Entries on target coordinates:
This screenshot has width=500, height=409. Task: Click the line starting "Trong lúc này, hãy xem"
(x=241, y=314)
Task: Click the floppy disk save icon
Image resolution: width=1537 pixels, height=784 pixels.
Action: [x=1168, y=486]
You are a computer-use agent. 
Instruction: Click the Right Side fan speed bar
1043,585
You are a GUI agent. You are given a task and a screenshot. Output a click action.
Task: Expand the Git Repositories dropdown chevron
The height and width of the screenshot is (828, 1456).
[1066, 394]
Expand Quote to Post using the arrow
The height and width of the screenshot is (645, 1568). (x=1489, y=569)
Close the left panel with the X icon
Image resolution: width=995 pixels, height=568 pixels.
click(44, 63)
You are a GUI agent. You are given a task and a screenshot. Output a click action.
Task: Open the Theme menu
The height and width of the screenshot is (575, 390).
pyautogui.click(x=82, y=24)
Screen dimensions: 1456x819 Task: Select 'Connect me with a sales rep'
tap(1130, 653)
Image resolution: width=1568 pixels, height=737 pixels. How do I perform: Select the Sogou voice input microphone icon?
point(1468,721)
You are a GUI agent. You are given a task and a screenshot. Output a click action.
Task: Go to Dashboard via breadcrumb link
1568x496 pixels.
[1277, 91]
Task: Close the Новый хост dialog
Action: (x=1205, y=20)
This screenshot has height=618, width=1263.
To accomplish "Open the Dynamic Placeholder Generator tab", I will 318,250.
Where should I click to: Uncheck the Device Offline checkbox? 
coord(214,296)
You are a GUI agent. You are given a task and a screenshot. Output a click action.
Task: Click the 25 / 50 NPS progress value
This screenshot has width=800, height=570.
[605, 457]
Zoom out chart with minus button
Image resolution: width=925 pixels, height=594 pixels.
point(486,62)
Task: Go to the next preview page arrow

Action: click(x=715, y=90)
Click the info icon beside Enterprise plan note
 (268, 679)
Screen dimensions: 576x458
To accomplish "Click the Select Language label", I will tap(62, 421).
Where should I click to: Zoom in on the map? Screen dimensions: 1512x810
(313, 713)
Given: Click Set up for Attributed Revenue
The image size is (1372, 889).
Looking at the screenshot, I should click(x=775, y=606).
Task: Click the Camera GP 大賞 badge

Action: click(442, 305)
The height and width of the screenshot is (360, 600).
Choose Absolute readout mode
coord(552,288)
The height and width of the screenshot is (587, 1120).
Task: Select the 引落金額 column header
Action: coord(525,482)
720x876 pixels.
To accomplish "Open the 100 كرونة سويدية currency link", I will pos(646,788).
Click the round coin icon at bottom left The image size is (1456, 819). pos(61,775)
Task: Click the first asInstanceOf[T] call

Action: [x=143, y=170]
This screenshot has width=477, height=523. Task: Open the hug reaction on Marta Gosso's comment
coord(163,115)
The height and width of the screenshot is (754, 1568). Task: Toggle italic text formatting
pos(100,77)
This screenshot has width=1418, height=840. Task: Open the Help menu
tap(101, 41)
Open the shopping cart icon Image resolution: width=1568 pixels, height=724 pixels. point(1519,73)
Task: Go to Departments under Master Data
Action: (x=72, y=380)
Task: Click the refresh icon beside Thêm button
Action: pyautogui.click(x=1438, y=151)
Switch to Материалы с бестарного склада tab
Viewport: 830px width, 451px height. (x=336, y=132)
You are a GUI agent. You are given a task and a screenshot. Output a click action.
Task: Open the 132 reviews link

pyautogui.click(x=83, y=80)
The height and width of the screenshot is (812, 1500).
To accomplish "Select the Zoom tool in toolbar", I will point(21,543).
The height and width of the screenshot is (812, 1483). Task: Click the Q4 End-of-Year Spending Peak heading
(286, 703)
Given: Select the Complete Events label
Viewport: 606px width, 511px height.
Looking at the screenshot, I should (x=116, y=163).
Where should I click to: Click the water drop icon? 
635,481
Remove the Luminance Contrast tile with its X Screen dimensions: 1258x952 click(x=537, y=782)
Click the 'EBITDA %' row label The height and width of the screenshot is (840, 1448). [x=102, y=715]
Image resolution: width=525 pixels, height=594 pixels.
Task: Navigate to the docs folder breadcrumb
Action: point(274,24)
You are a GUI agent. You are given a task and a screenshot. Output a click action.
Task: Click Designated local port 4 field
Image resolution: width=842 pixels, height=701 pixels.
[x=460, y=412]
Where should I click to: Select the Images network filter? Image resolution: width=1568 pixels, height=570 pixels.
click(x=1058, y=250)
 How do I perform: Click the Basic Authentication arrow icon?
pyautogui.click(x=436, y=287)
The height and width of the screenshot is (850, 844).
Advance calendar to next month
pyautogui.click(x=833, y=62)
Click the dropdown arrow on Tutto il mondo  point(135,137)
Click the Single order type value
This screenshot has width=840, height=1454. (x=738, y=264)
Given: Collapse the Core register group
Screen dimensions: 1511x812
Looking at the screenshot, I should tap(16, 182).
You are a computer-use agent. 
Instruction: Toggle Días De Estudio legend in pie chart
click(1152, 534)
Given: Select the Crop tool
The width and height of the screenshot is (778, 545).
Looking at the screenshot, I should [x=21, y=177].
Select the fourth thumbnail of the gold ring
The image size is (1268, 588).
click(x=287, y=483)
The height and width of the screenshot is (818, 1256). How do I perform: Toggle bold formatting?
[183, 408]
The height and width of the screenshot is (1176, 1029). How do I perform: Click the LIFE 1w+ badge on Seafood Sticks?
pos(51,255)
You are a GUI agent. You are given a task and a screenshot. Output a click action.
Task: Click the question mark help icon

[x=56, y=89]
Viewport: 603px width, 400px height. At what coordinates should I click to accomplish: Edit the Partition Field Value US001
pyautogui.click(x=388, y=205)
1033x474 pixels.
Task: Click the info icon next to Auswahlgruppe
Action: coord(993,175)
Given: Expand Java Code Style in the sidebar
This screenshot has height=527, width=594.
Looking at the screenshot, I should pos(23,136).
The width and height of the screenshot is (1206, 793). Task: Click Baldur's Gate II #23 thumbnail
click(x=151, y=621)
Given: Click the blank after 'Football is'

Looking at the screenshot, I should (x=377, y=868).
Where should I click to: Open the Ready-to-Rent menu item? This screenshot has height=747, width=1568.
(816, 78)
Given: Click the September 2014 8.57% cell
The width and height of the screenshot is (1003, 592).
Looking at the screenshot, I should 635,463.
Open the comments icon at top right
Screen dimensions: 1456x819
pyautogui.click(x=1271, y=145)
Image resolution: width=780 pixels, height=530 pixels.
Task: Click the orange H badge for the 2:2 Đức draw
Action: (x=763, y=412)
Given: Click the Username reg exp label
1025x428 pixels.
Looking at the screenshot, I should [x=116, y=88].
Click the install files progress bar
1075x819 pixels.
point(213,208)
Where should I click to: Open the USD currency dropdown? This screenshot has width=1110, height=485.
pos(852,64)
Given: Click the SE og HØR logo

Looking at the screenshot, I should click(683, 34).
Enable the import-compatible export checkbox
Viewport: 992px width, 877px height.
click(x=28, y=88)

Set exercise =>
Reproduce the records verbatim, from their beginning through the line containing "tap(1130, 653)".

Output of the task =>
This screenshot has width=500, height=409. Task: Click the line starting "Trong lúc này, hãy xem"
(x=241, y=314)
Task: Click the floppy disk save icon
Image resolution: width=1537 pixels, height=784 pixels.
Action: [x=1168, y=486]
You are a computer-use agent. 
Instruction: Click the Right Side fan speed bar
1043,585
You are a GUI agent. You are given a task and a screenshot. Output a click action.
Task: Expand the Git Repositories dropdown chevron
The height and width of the screenshot is (828, 1456).
[1066, 394]
Expand Quote to Post using the arrow
The height and width of the screenshot is (645, 1568). (x=1489, y=569)
Close the left panel with the X icon
Image resolution: width=995 pixels, height=568 pixels.
click(44, 63)
You are a GUI agent. You are given a task and a screenshot. Output a click action.
Task: Open the Theme menu
The height and width of the screenshot is (575, 390).
pyautogui.click(x=82, y=24)
Screen dimensions: 1456x819 Task: Select 'Connect me with a sales rep'
tap(1130, 653)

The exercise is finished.